§ Task inputs:

◇ ◇ ◇ ◇

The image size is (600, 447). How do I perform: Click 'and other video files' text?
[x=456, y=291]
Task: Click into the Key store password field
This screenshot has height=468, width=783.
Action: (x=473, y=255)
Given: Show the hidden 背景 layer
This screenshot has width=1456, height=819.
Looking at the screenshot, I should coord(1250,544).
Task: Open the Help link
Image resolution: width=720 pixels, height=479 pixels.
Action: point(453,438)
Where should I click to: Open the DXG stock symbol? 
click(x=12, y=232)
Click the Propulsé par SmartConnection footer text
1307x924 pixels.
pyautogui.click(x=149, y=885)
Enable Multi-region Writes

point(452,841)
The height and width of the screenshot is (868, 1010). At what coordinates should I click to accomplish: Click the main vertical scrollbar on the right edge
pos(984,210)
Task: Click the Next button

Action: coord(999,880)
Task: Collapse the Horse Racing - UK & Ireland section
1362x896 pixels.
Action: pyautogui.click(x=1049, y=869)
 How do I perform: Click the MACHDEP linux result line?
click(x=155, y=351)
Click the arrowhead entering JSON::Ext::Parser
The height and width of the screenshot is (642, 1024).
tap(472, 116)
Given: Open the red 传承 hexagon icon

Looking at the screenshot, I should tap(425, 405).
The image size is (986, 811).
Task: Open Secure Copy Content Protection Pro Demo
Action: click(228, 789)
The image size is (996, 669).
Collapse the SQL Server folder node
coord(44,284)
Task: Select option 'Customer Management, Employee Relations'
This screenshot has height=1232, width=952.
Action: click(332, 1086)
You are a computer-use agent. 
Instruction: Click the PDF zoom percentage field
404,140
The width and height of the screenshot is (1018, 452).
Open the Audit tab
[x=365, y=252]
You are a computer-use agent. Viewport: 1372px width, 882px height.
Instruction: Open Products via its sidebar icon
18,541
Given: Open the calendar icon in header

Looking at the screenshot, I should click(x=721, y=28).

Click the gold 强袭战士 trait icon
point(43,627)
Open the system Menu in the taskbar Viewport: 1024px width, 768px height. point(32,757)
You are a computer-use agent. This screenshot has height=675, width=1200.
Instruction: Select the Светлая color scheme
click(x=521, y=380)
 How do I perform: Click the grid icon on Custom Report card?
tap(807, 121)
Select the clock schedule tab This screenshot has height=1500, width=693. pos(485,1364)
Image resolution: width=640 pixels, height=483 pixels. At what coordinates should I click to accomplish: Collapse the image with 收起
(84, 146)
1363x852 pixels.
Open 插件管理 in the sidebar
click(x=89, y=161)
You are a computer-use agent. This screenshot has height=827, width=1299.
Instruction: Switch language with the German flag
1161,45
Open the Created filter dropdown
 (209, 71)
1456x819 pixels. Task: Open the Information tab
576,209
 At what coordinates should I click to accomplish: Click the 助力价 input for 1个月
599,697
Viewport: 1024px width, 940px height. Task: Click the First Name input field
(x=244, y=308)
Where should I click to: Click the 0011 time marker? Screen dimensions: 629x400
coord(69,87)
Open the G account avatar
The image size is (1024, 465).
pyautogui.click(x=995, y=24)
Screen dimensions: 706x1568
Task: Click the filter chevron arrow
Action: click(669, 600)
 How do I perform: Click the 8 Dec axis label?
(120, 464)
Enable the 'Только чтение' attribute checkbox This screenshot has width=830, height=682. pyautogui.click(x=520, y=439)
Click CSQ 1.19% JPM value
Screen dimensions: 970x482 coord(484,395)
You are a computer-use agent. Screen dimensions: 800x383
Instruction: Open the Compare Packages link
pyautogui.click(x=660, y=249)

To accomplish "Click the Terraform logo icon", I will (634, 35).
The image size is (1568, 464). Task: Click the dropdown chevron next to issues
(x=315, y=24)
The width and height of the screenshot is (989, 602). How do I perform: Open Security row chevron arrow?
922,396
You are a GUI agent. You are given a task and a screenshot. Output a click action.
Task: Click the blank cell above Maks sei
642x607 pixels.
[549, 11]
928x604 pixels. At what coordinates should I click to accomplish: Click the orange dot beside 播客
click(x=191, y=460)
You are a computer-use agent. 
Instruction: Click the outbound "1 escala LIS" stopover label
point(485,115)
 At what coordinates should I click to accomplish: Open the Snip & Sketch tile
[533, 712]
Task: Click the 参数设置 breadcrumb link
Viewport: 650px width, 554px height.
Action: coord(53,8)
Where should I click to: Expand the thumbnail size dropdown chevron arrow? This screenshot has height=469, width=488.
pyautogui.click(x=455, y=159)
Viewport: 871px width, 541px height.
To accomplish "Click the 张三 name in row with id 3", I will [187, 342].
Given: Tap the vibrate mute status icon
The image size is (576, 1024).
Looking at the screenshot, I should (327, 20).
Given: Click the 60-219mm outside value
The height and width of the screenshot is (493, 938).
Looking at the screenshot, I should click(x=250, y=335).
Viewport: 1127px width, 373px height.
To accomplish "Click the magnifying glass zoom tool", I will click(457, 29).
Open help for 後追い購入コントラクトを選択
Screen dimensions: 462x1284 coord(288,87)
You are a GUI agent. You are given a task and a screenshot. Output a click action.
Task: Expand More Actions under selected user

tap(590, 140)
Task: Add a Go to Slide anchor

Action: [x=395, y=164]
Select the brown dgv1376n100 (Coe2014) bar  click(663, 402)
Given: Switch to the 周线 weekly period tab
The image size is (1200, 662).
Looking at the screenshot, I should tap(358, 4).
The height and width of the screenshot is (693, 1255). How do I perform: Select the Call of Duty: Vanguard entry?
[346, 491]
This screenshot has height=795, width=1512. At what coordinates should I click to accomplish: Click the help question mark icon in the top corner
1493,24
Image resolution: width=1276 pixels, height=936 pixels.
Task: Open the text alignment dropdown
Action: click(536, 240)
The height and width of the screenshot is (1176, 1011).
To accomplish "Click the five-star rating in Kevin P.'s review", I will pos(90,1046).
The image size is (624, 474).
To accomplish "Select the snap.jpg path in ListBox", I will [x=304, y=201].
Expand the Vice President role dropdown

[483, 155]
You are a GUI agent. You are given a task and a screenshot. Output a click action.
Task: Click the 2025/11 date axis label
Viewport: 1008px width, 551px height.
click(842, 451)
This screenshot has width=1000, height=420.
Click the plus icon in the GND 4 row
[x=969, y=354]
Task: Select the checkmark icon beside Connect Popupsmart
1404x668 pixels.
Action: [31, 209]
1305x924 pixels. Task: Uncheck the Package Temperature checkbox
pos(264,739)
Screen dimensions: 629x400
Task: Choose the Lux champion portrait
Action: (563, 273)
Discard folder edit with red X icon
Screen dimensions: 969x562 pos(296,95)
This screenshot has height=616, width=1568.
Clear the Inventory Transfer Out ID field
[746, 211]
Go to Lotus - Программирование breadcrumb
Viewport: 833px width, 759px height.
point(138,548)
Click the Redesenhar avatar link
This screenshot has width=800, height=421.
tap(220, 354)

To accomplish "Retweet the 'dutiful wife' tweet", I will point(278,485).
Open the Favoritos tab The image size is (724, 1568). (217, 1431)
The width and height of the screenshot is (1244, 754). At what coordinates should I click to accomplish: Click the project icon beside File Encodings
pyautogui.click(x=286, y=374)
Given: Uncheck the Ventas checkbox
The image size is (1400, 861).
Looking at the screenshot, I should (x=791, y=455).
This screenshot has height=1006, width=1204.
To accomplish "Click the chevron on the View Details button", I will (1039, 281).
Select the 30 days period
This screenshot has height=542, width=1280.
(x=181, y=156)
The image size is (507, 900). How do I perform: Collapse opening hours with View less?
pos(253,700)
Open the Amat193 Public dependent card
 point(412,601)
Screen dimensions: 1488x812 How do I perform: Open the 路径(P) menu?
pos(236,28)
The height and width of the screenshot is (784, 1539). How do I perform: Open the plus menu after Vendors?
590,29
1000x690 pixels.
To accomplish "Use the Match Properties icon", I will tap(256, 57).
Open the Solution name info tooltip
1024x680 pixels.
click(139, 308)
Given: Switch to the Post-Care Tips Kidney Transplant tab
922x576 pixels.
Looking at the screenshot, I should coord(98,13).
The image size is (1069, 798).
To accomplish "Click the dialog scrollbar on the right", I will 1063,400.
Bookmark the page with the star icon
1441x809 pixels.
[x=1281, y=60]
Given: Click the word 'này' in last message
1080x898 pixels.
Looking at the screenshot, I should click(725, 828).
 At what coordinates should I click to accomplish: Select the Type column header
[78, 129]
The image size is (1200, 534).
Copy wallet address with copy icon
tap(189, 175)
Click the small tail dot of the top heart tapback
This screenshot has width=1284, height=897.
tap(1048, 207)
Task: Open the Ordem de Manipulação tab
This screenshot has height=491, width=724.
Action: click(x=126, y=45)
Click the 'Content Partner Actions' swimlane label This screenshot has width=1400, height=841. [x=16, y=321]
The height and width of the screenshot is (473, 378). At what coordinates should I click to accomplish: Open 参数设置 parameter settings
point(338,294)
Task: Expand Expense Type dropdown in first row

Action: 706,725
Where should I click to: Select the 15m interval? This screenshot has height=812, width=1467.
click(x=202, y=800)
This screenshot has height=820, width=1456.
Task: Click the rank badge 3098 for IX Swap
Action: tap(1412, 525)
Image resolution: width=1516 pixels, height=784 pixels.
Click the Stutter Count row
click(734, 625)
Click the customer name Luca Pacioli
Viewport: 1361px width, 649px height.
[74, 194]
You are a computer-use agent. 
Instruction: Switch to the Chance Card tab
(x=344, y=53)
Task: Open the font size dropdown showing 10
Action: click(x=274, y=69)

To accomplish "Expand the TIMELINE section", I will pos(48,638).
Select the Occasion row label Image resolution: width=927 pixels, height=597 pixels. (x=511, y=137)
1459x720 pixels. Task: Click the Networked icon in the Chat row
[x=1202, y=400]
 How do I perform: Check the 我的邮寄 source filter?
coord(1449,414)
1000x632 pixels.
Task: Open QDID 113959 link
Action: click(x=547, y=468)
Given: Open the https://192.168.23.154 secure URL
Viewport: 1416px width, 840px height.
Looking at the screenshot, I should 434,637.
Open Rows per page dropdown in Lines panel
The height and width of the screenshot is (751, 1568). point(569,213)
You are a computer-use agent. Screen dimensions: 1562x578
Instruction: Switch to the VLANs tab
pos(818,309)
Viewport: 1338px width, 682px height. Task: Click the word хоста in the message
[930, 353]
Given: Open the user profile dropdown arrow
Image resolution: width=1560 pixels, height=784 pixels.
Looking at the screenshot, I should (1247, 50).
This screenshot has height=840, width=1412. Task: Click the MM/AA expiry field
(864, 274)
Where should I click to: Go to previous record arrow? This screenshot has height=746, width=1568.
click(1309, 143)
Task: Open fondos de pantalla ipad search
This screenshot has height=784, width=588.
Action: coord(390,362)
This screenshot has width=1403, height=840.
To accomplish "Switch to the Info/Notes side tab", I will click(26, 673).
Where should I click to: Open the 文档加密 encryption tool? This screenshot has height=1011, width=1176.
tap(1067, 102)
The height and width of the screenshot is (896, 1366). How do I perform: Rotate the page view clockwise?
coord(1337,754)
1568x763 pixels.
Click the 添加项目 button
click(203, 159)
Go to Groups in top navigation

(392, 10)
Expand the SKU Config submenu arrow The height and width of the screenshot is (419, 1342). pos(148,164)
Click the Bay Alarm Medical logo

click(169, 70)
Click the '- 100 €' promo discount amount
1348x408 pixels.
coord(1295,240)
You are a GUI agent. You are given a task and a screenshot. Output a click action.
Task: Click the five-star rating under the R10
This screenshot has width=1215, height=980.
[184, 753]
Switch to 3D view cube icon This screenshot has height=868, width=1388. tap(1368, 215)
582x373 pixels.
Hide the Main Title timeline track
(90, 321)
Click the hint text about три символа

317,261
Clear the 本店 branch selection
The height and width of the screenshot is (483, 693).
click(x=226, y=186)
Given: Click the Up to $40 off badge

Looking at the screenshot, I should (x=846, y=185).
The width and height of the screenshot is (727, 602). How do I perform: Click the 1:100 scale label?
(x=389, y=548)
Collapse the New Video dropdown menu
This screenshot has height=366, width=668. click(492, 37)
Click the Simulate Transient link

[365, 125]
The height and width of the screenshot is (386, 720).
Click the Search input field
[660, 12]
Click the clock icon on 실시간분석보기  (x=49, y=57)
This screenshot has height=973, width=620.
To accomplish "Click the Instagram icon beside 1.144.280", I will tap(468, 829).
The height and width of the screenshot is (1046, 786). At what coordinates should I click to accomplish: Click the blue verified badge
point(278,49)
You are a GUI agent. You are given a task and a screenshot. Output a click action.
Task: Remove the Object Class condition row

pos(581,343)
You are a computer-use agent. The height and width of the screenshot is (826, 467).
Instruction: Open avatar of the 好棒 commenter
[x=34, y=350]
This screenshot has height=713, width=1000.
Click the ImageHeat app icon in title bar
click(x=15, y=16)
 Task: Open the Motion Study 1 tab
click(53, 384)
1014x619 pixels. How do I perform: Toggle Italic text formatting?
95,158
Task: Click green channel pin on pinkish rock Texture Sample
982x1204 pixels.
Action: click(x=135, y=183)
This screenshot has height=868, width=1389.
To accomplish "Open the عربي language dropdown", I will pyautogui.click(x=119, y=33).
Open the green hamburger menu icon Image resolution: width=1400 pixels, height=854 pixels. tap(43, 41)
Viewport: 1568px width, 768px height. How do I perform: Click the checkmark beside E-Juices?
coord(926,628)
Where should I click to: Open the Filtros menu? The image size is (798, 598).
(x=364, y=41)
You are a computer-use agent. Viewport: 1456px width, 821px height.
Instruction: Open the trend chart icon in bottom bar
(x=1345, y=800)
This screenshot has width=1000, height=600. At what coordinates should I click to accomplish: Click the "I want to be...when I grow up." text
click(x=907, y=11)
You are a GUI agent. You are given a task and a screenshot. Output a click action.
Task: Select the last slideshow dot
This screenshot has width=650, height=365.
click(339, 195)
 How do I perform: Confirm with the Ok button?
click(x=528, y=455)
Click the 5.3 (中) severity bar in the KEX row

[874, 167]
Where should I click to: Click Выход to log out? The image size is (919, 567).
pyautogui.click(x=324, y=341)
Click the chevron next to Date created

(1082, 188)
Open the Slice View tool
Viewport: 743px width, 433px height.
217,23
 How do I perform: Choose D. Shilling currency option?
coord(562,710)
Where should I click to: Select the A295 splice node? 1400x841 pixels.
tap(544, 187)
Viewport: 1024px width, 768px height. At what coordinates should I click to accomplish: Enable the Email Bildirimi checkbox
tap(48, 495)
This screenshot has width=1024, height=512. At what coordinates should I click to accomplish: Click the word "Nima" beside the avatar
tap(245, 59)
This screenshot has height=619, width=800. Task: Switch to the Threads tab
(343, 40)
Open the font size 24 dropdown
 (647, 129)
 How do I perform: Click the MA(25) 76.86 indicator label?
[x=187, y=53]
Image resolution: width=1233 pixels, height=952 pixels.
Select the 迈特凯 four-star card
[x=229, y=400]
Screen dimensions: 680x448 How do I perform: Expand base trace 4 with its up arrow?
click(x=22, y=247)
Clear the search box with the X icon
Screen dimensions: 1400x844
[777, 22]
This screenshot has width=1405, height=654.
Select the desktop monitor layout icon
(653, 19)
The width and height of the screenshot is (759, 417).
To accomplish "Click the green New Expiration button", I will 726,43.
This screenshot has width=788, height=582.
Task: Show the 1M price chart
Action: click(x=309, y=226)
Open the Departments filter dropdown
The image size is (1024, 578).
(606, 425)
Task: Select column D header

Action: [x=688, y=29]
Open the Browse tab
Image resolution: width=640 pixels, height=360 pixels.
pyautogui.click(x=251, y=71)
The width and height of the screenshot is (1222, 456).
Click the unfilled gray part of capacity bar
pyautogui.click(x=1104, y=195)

◇ ◇ ◇ ◇

§ Activity: The answer must consist of every line from the entries above that contains the string "last".

§ Your solution:
Given: Click the word 'này' in last message
Task: Select the last slideshow dot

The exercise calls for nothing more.